Practice item. Set the material below down again exactly, with no pictures.

▸ **Dataset records**:
━━━━━━━━

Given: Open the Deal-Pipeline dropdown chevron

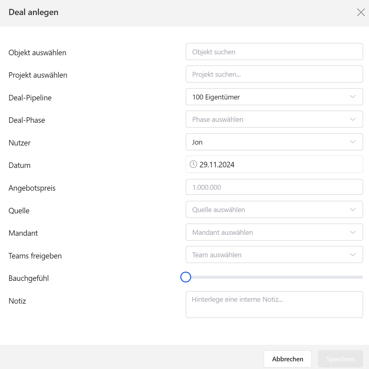Looking at the screenshot, I should pos(353,97).
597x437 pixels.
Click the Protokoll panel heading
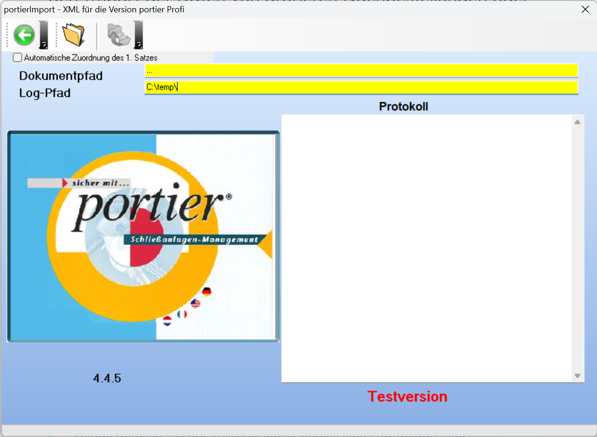403,107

━━━━━━━━

▸ **Solution for this exercise**:
Given: Open the Deal-Pipeline dropdown chevron

Looking at the screenshot, I should pos(353,97).
597x437 pixels.
Click the Protokoll panel heading
403,107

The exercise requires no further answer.